| What the exercise asks |
Find out how many lines of the material contain the string "computer" and give only that figure.

| Data extracts |
:::
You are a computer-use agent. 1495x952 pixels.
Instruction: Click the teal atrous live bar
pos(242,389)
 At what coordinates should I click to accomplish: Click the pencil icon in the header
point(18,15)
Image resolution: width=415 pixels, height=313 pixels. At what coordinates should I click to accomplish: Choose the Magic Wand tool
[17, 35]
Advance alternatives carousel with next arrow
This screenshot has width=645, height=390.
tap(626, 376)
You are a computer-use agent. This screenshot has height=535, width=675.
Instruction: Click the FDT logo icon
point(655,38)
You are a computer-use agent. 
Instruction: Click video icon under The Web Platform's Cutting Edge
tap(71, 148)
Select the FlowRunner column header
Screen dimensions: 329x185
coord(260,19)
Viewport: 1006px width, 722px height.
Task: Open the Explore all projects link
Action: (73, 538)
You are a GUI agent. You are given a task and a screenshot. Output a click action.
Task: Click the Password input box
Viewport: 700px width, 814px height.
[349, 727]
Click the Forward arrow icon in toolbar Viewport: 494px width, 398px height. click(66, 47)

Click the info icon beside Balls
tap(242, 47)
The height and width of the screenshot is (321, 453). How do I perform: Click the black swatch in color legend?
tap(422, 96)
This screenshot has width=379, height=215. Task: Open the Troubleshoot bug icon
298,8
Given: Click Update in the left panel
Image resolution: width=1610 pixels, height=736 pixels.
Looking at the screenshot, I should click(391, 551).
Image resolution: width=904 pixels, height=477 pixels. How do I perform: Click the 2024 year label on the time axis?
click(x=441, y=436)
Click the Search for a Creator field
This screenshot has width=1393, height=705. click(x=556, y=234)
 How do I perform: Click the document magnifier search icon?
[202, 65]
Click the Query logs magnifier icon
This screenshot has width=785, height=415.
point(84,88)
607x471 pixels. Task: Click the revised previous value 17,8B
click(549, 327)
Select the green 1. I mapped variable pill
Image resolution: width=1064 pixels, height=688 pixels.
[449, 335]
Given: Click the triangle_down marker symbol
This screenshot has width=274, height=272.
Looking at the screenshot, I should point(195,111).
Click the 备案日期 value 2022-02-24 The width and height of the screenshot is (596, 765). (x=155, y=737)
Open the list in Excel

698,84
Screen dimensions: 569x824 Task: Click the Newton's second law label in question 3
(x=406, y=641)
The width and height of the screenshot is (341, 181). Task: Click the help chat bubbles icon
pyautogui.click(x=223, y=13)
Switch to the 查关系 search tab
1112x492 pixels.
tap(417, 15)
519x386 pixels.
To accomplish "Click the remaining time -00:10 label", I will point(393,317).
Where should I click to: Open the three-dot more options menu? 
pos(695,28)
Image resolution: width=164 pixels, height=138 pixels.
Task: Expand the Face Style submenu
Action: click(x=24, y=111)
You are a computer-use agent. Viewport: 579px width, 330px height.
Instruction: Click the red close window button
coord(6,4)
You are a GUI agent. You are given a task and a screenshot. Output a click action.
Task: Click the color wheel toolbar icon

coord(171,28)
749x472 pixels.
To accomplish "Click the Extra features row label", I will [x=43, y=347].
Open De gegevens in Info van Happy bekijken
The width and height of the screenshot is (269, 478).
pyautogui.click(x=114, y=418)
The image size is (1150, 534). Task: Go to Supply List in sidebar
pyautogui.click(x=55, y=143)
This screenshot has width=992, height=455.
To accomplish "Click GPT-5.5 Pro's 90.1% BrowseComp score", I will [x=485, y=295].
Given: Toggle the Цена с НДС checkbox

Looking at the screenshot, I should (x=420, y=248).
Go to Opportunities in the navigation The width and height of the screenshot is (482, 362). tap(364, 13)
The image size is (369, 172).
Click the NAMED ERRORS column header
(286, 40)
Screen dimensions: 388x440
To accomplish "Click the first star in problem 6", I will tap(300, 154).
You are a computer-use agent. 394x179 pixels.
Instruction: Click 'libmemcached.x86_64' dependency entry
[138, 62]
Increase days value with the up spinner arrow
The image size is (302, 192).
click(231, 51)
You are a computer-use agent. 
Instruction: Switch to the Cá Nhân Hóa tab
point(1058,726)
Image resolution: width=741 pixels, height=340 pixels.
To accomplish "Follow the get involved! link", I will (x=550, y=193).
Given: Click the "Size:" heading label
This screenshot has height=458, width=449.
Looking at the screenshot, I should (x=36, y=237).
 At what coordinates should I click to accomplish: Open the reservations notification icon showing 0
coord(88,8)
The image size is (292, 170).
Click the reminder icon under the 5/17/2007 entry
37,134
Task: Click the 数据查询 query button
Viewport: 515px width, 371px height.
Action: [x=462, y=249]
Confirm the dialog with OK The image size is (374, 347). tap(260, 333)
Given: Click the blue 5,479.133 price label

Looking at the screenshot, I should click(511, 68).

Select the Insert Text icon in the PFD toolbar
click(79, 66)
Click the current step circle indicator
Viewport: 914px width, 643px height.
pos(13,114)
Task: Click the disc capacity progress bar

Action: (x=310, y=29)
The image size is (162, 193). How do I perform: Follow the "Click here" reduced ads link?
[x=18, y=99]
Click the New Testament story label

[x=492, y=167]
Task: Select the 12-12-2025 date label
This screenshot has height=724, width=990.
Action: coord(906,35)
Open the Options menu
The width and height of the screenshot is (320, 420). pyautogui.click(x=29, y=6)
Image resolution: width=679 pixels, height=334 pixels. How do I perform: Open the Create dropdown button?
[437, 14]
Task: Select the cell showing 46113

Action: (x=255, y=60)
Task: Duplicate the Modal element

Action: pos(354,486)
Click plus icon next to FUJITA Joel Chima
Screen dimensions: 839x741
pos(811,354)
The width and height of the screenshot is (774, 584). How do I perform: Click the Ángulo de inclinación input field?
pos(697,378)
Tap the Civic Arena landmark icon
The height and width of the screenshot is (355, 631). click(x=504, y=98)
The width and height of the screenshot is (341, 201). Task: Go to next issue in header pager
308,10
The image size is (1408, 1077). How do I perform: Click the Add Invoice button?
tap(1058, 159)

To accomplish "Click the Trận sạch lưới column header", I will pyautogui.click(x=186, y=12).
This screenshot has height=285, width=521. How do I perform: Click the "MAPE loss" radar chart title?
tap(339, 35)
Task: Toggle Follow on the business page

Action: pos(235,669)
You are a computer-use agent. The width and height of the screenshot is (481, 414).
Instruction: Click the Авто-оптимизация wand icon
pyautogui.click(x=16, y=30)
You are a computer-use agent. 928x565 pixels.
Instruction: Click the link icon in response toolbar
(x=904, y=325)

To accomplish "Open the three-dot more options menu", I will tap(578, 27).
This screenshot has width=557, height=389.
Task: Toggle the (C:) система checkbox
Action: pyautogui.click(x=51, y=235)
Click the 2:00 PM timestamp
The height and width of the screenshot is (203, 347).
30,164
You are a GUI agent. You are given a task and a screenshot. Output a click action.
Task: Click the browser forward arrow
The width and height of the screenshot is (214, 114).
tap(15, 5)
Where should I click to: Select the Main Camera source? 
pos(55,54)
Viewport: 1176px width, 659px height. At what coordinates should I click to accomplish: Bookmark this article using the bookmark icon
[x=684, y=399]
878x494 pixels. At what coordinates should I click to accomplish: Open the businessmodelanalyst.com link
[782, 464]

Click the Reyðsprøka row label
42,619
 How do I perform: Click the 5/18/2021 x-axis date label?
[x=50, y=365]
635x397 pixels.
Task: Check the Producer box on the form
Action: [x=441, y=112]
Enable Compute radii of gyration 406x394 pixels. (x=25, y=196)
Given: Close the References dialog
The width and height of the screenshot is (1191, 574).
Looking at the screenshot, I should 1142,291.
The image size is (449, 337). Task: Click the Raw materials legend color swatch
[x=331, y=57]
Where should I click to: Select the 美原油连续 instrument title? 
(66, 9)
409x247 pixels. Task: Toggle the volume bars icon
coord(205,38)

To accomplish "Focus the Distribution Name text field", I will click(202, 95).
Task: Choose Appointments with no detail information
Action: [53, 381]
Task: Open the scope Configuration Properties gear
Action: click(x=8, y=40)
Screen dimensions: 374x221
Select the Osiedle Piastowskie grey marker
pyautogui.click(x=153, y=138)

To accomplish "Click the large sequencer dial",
:::
| Exercise response |
8